Fed’s Lockhart Says Bar High for Not Hiking Rates Next Month

(Bloomberg) -- Federal Reserve Bank of Atlanta President Dennis Lockhart signaled the U.S. central bank was on track to raise interest rates next month, provided nothing intervened to give policy makers “pause.”

“There’s a relatively high bar, at least in pure economic terms, a relatively high bar to not moving in December,” Lockhart told reporters Friday in Orlando, Florida. “There are other things that go on in the world that could give pause and I don’t completely rule them out,” he said, without providing specifics.

The Federal Open Market Committee is scheduled to met Dec. 13-14 in Washington. Investor expectations for a rate hike next month were bolstered after the FOMC said Wednesday the case for an increase had continued to strengthen, after opting to leave the target range for its policy benchmark unchanged at 0.25 percent to 0.5 percent.

That decision had been widely anticipated ahead of the Nov. 8 U.S. presidential election, which is looming as a potential source of financial market instability after polls showed a close race between Republican Donald Trump and Democrat Hillary Clinton.

Lockhart said earlier in Orlando that he expected rates to rise “very gradually” over the next two years. Fed officials expect to lift rates once this year, twice in 2017 and three times in 2018, according to the median estimate of their quarterly projections in September.

December Hike

Confidence in a Fed rate increase next month was supported by the October U.S. employment report, released by the Labor Department Friday, that showed the unemployment rate dipping to 4.9 percent and hourly earnings edging higher.

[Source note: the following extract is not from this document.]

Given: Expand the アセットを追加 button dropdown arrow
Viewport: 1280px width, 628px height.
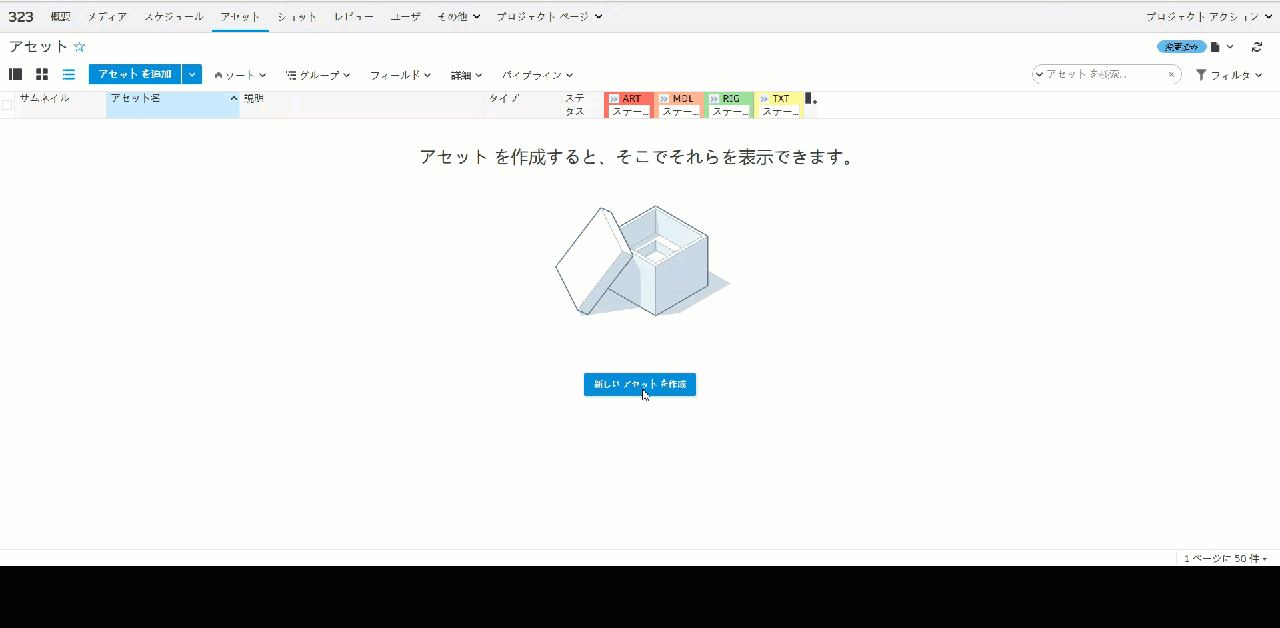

Lockhart noted, however, that the report confirmed his belief that labor market conditions were not drawing more Americans into the workforce. The labor force participation rate dropped in October as the number of people leaving the work force rose.

Lockhart, who retires in February after 10 years at the helm of the Atlanta Fed, said he was “ambivalent” on the idea of pushing unemployment well below what’s viewed as its lowest sustainable level. He is not a voter on the FOMC this year.

“I would be open to some of what you might call running the economy hot if you were talking about a relatively mild form of that idea that is not really risking undesired inflation rising rapidly,” he said.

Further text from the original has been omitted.